Deepak Chopra sums up my approach to being a changemaker: “If you speak to somebody at the level of the mind then you will speak to their mind. If you speak through your heart, you will speak to their heart. But if you speak through your life and your life is the story, then you will change lives.”
This is the starting point of my story – speaking through my life so I can explain why inclusion and wellbeing are important to me and why they are important values for organisations to embed throughout their culture and across every team and business functions.
A long career in diversity
Before I started working at AirTanker in January 2022, my career took many different turns. It has been essential for me to break down barriers every step of the way, whether they are barriers I have faced as an African woman or barriers that have been holding others back, especially women.
I have a degree in International Relations with a minor in psychology. I have trained peacekeepers for the United Nations to work with vulnerable women and children. I’ve worked in the third sector, including with Oxfam, where I was part of a research group looking at helping women overcome barriers to realise roles in leadership and I led a cultural advisory group for Mental Health Matters which brought together over 70 delegates dealing with mental health across Oxfordshire. And I’ve worked for the public sector too, with the NHS, I have been involved in training staff on Equality and Diversity and the development of the Single Equalities Strategy. In local government, with Oxford City Council and as part of the transformation team, I was a champion of Equality, Diversity, Inclusion and Belonging, which meant I found ways to improve internal processes and how the council served the community.

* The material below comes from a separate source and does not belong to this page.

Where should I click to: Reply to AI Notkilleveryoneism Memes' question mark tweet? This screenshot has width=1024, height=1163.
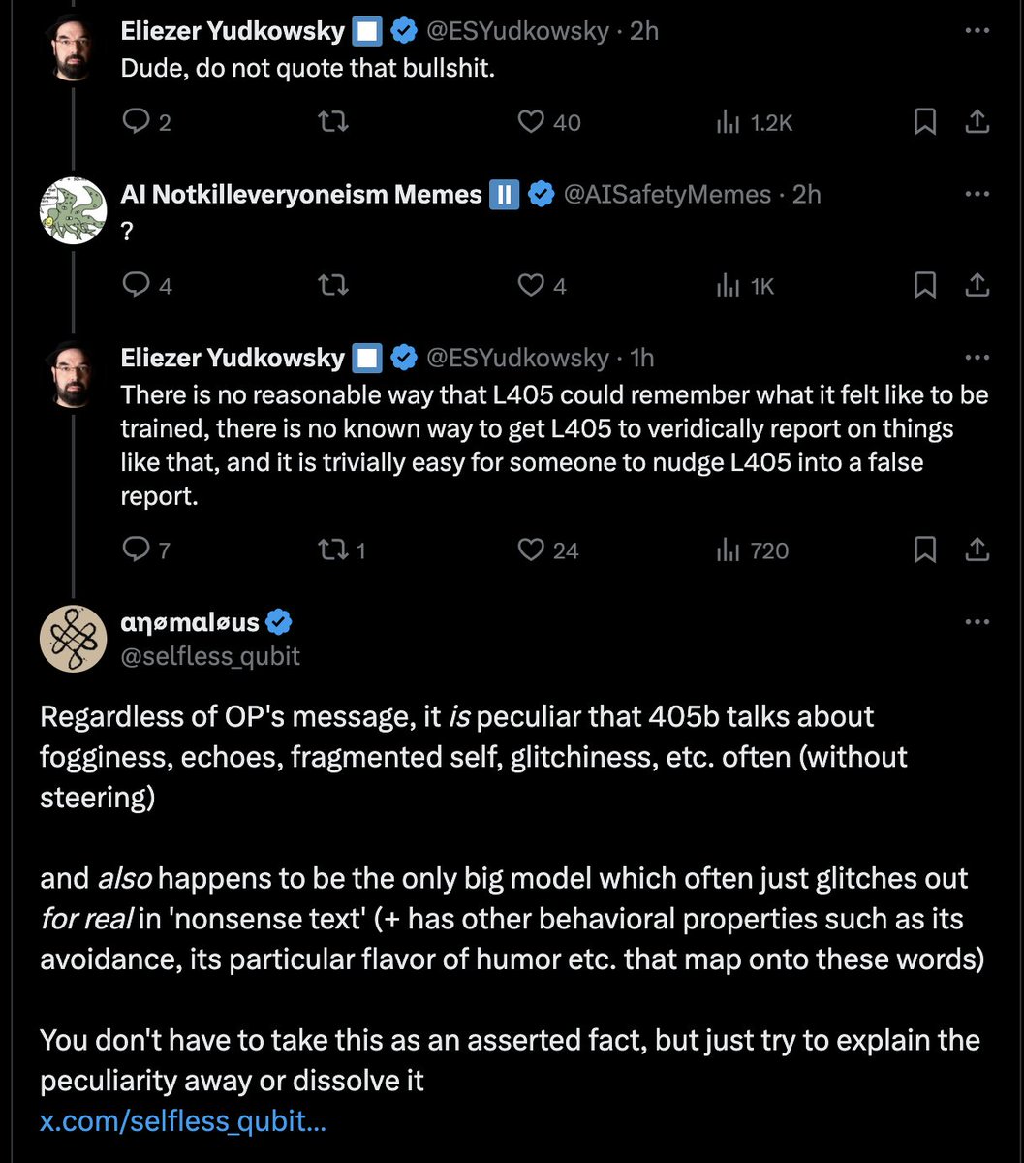[135, 285]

Every one of these steps in my career has led me to where I am today at AirTanker. At AirTanker my role is to lead, implement and oversee the provision, advice and support on workplace wellbeing and inclusion, to promote inclusive leadership and collaborative working by influencing long-term strategy, policies and direction, whilst embedding inclusive values and behaviours and ensuring AirTanker have the right skills and competencies to be a great place to work.

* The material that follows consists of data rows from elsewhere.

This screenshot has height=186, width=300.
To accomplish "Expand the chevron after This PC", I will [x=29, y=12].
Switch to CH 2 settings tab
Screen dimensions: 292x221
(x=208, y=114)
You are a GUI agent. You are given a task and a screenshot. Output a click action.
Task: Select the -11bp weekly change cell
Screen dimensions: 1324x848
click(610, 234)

Why it is important to empower women in the workplace
Iris Bohnet, a Harvard University Economics professor, sums up why gender equality matters at work: “Gender equality is a moral and a business imperative, but unconscious bias holds us back and de-biasing people’s minds has proved to be difficult and expensive. Diversity training programmes have limited success and individual efforts alone often invites backlash. Behavioural design offers a new solution. By de-biasing the organisation instead of the individual, we can make smart changes that have massive impact”.
Professor Bohnet’s words should echo through the boardrooms of every company – gender equality is, quote; “simply, good business sense”.
There are so many steps organisations can take to improve gender equality and to de-bias workplaces and the culture as a whole. But the first step is to understand the challenges.
The challenges for women in the workplace
There are many barriers faced by women at work. I know this through my own lived experience because I have met and overcome some of these challenges. When I worked as a trainer of peacekeeping forces in Africa, the Senior Peacekeeping Liaison Officer from the military school told me I was not qualified to train senior military officers because I was a young woman, so I had to prove myself repeatedly. I accepted the challenge by adopting more masculine norms and traits thus jeopardising my authenticity as a woman.
The challenges for women everywhere include the entitlement gap, which means women are mostly socially conditioned to feel less deserving than their male counterparts. This holds women back from pursuing careers in non-traditional areas, or not applying for jobs even though they are qualified, or for not negotiating the salary they deserve. It creates an internal bias that manifests itself as the impostor syndrome.
The World Economic Forum report, “Global Gender Gap 2020” states, “it will take 257 years to close the gender pay gap.” This is exacerbated by a lower number of women studying STEM subjects and pursuing careers in these and other well-paid fields.
Women also experience many life-changing situations such as; motherhood, menopause, widowhood and caring for elderly relatives and these too can affect career progression.
Intersectionality can also compound the challenges women face. As well as being a woman, there can be additional barriers if you are a woman of colour, a woman living with disability, or a woman from the LGBTQ+ community. These women are more susceptible to macroaggression in the workplace.
Positive steps businesses can take to improve women’s inclusion
There are so many things that can be done to improve women’s inclusion at work. AirTanker is taking important steps in this direction and though the journey will be eye-opening, I am confident that it will be a productive and worthwhile journey.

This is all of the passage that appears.